- _Directions for this task_:
Restate word for word the lines from the one bearing "Disable the Частный profile checkbox" through the end of the entries below, and leave every picture out.

- _Records_:
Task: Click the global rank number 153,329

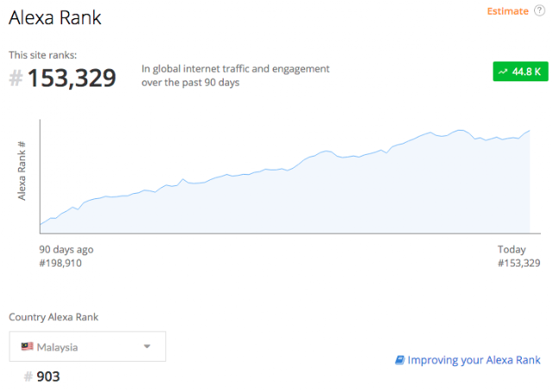Action: click(72, 78)
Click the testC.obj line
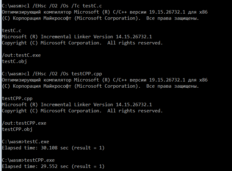This screenshot has height=171, width=232. tap(15, 61)
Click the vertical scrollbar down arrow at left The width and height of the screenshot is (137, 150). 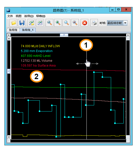9,137
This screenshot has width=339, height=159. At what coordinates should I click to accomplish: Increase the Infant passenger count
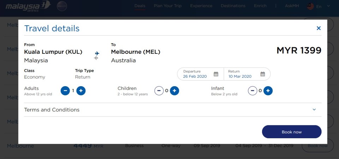point(268,91)
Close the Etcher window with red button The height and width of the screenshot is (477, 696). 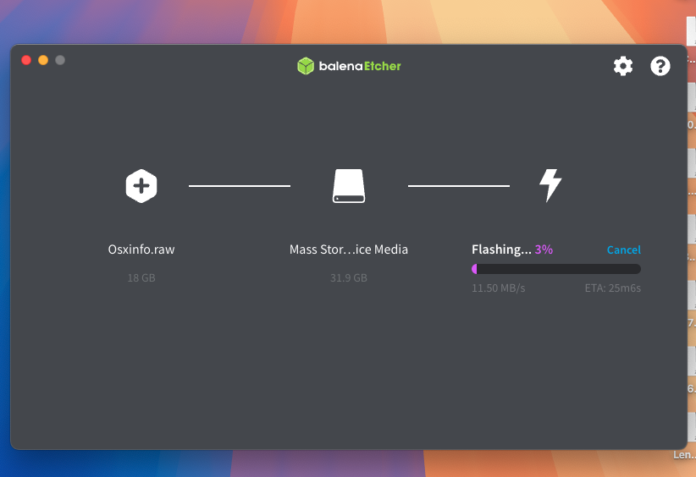coord(26,60)
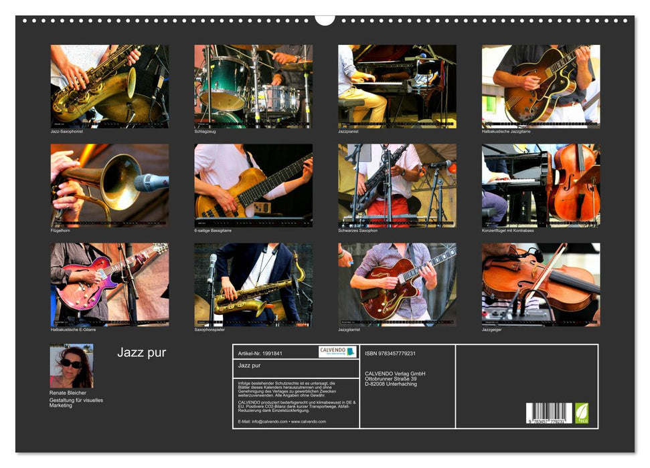Expand the Jazz pur title block
The height and width of the screenshot is (468, 650).
pyautogui.click(x=143, y=352)
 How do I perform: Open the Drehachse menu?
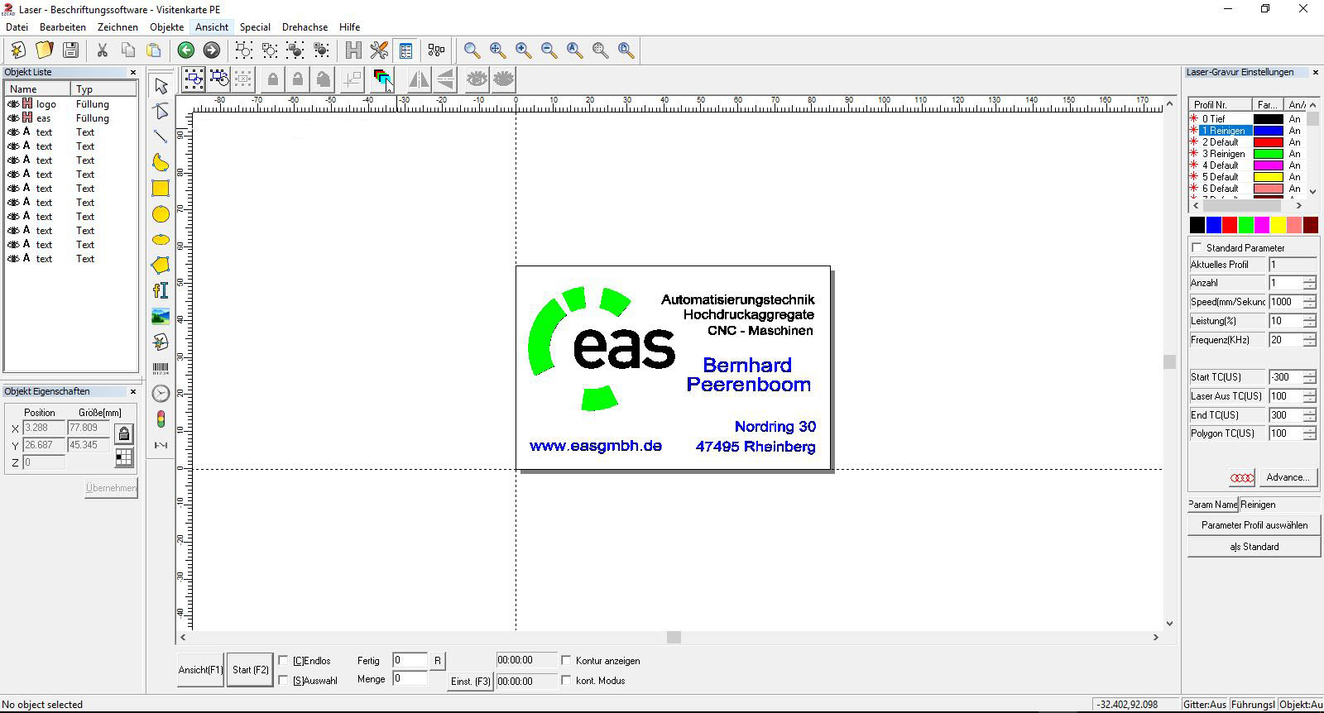tap(305, 27)
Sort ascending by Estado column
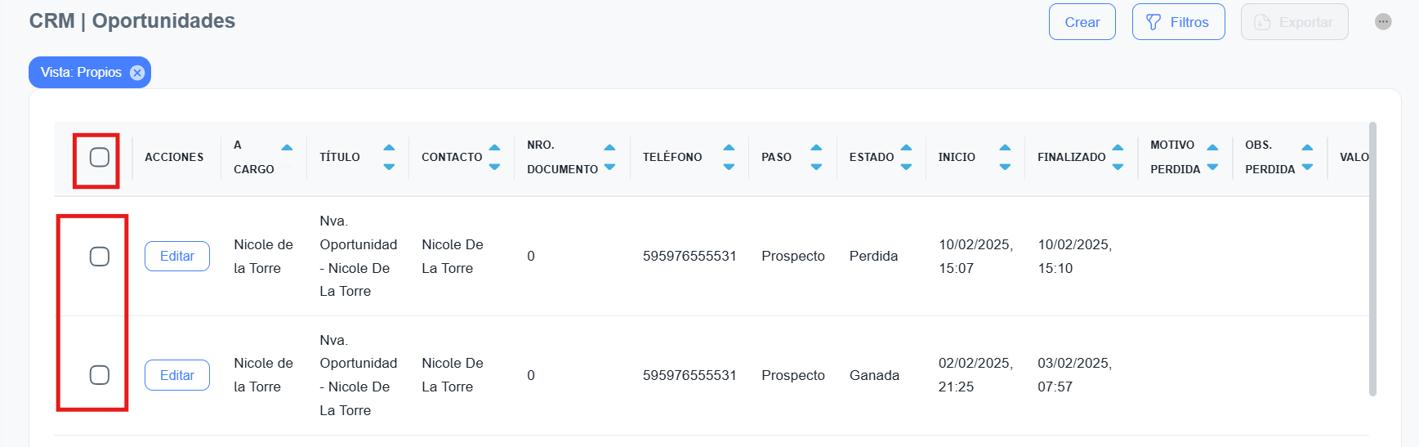 906,148
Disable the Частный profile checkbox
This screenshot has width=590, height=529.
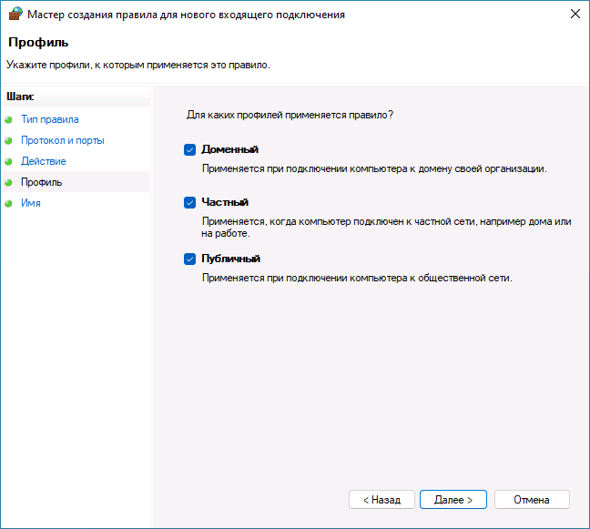click(189, 202)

- _Answer box_:
Disable the Частный profile checkbox
This screenshot has width=590, height=529.
click(189, 202)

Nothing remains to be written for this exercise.